React Server Component in Next.js by Hanief Utama
React Server Component in Next.js by Hanief UtamaReact Server Component in Next.js by Hanief Utama
React Server Component in Next.js by Hanief Utama
 

HBase CRUD Java API

  • 1. HBase CRUD Use Java API for Create, Read, Update, Delete operations
  • 2. Agenda • Intro • Create • Insert • Update • Delete • Read – Table Scan • Read – Get Field • Conclusions
  • 3. Intro A rowkey primarily represents each row uniquely in the HBase table, whereas other keys such as column family, timestamp, and so on are used to locate a piece of data in an HBase table. The HBase API provides the following methods to support the CRUD operations: • Put • Get • Delete • Scan • Increment You could find source code for this presentation on github: https://github.com/EugeneYushin/HBase-CRUD
  • 4. Create Table creates in ‘Enabled’ state. Check table creation in Hue (Cloudera CDH 5.1.0) and hbase shell
  • 5. Insert Use HConnection.getTable() against HTablePool as last is deprecated in 0.94, 0.95/0.96, and removed in 0.98 .
  • 6. Insert All manipulations with table implements through HTableInterface. HTable represents particular table in Hbase. The HTable class is not thread-safe as concurrent modifications are not safe. Hence, a single instance of HTable for each thread should be used in any application. For multiple HTable instances with the same configuration reference, the same underlying HConnection instance can be used. RowKey is main point to consider when configuring table structure. Use compound RowKey with SHA1, MD5 hashing algorithms (with additional reverse timestamp part) as Hbase store data sorted.
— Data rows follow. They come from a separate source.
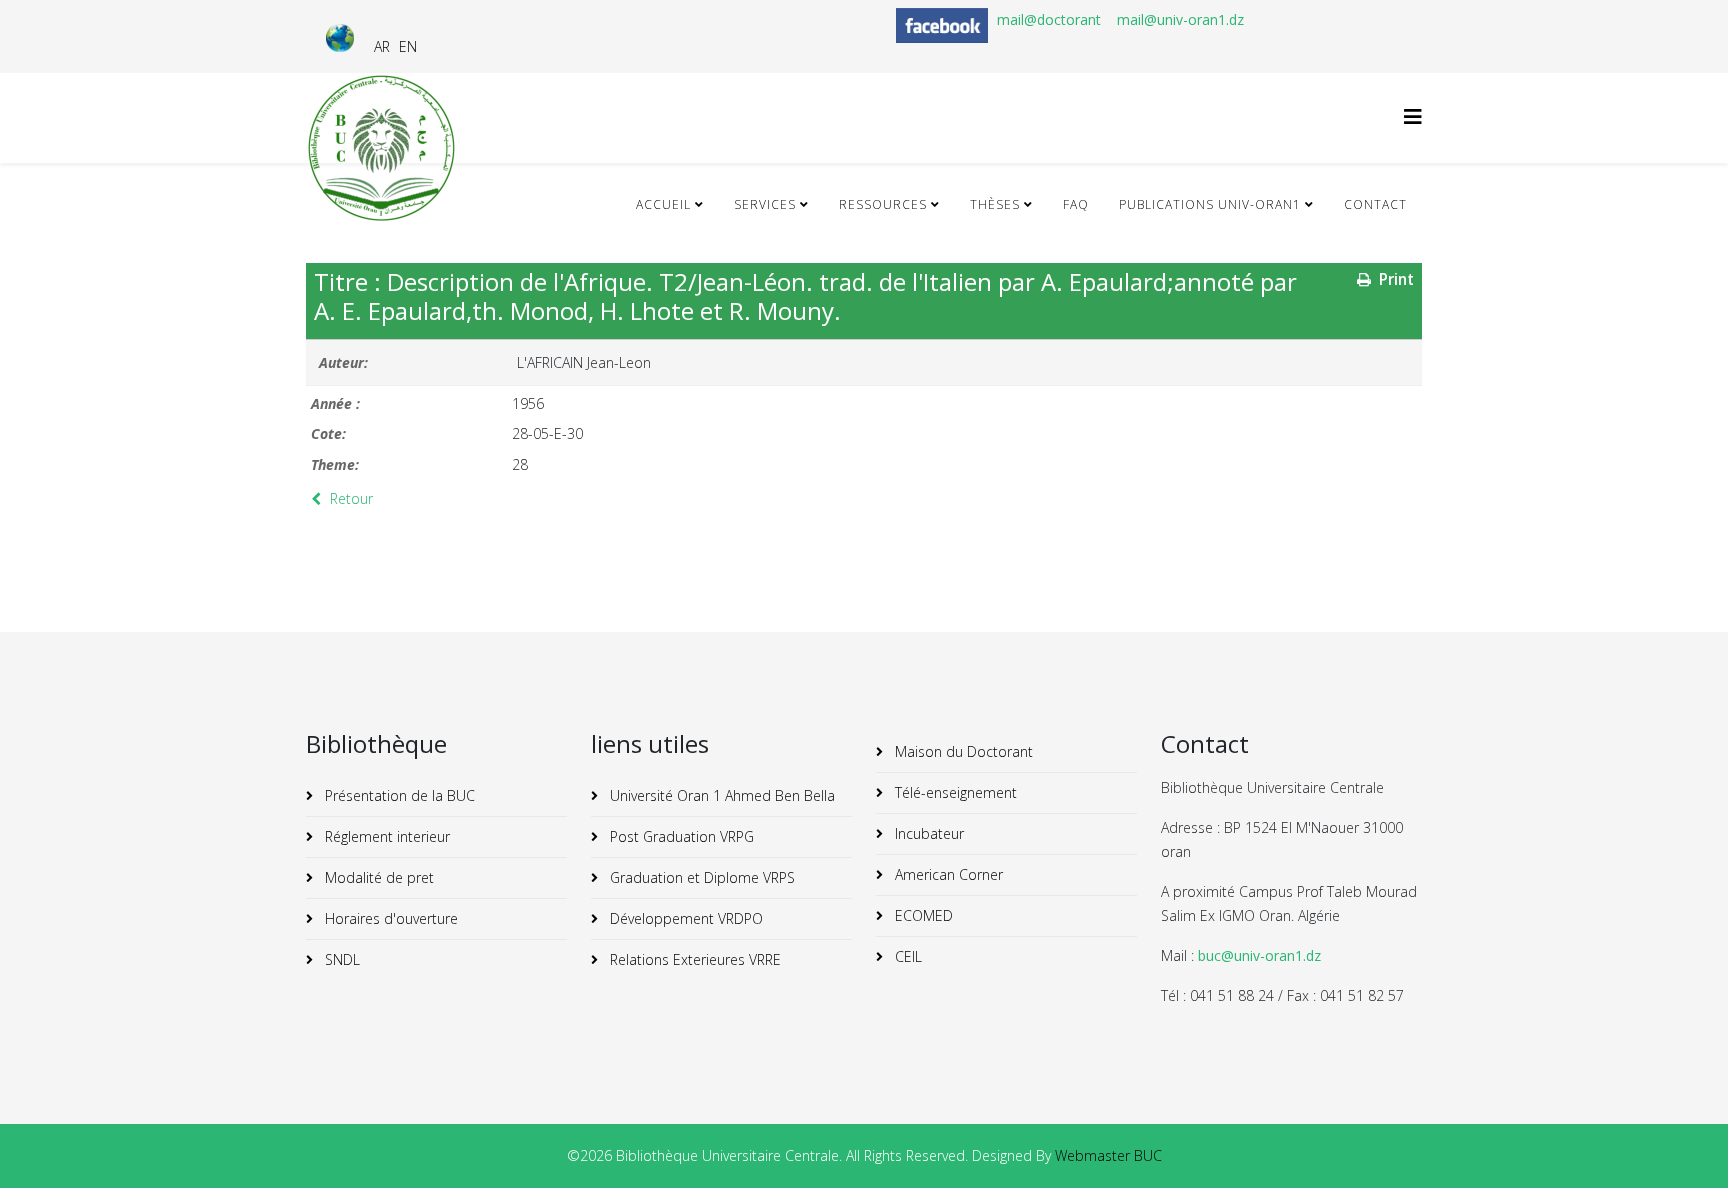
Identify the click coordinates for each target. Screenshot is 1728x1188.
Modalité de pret (377, 877)
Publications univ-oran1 (1210, 204)
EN (408, 46)
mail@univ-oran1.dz (1180, 19)
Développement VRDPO (684, 918)
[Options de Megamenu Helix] (1413, 116)
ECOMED (922, 915)
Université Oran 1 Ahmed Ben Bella (720, 795)
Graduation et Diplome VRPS (700, 877)
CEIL (906, 956)
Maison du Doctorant (962, 751)
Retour (349, 498)
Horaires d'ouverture (389, 918)
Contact (1375, 204)
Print (1394, 279)
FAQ (1076, 204)
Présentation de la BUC (398, 795)
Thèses (995, 204)
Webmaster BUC (1108, 1155)
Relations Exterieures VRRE (693, 959)
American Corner (947, 874)
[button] (1683, 1143)
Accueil (663, 204)
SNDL (340, 959)
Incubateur (927, 833)
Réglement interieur (385, 836)
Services (765, 204)
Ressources (883, 204)
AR (382, 46)
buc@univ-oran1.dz (1259, 955)
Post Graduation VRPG (680, 836)
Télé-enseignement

  • 7. Update Data in Hbase is versioned, by default there’re last 3 values stored into column. Use HColumnDescriptor.setMaxVersions(n) method to overwrite this value.
  • 8. Delete Value for “user_name” qual changed to previous version.
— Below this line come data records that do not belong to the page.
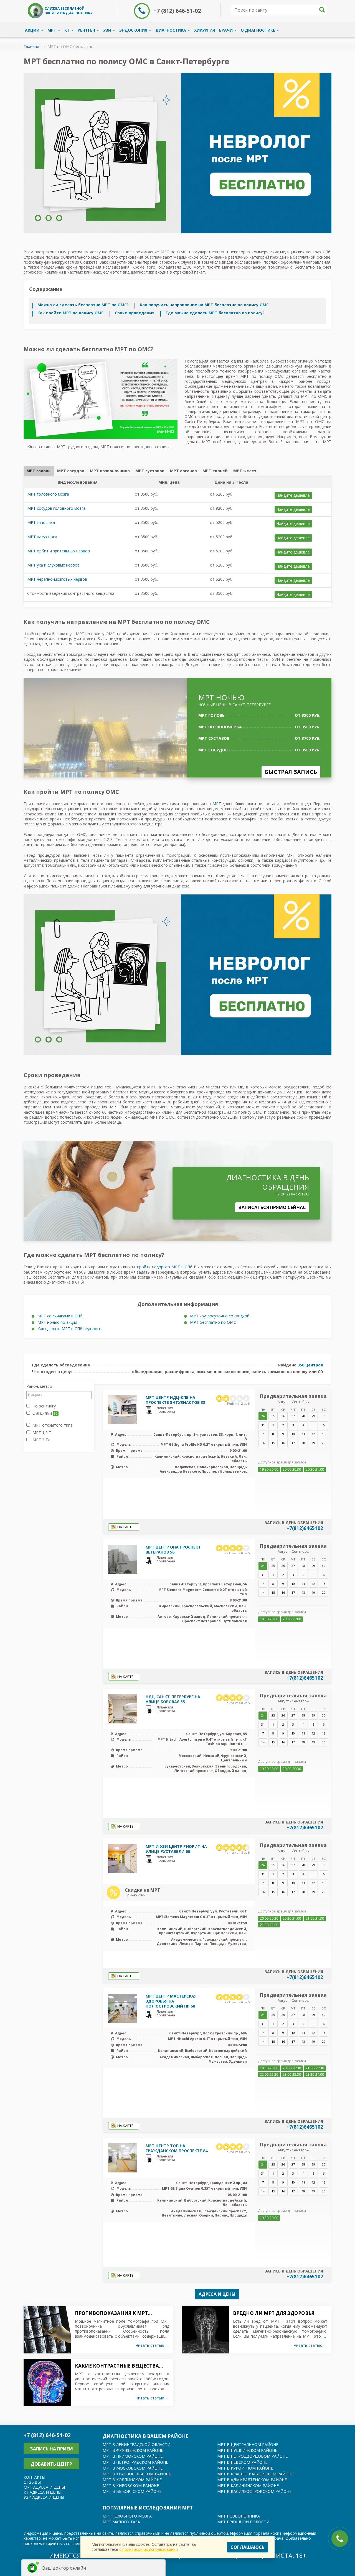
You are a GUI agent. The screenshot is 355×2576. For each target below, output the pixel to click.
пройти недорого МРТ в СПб (164, 1266)
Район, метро (39, 1386)
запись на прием (51, 2449)
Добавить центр (51, 2464)
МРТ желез (244, 470)
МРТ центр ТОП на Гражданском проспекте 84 (176, 2148)
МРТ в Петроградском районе (135, 2462)
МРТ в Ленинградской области (136, 2444)
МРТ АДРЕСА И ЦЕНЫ (44, 2487)
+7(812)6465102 (304, 1528)
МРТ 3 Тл (40, 1439)
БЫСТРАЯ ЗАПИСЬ (291, 772)
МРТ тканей (215, 470)
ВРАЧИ (226, 30)
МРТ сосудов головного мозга (56, 508)
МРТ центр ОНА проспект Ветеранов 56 (173, 1549)
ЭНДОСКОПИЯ (133, 30)
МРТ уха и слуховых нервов (53, 565)
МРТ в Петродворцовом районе (252, 2456)
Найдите (293, 495)
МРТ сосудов (70, 470)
  • 9. Read – Table Scan Table Scan... PaulRK Paul paul01@mail.com
  • 10. Read – Get Field Get particular Field... rowKey = MikeRK, user_name: Mike rowKey = MikeRK, user_mail: mike@mail.com
  • 11. Conclusions • HTable is expensive Creating HTable instances also comes at a cost. Creating an HTable instance is a slow process as the creation of each HTable instance involves the scanning of the .META table to check whether the table actually exists, which makes the operation very costly. Hence, it is not recommended that you use a new HTable instance for each request where the number of concurrent requests are very high • Scan cashing A scan can be configured to retrieve a batch of rows in every RPC call it makes to HBase. This configuration can be done at a per-scanner level by using the setCaching(int) API on the scan object. This configuration can also be set in the hbasesite.xml configuration file using the hbase.client.scanner.caching property • Increment Increment Column Value (ICV). It’s exposed as both the Increment command object like the others but also as a method on the HTableInterface. This command allows you to change an integral value stored in an HBase cell without reading it back first. The data manipulation happens in HBase, not in your client application, which makes it fast. It also avoids a possible race condition where some other client is interacting with the same cell. • Filter A filter is a predicate that executes in HBase instead of on the client. When you specify a Filter in your Scan, HBase uses it to determine whether a record should be returned. This can avoid a lot of unnecessary data transfer. It also keeps the filtering on the server instead of placing that burden on the client. The filter applied is anything implementing the org.apache.hadoop.hbase.filter.Filter interface. HBase provides a number of filters, but it’s easy to implement your own.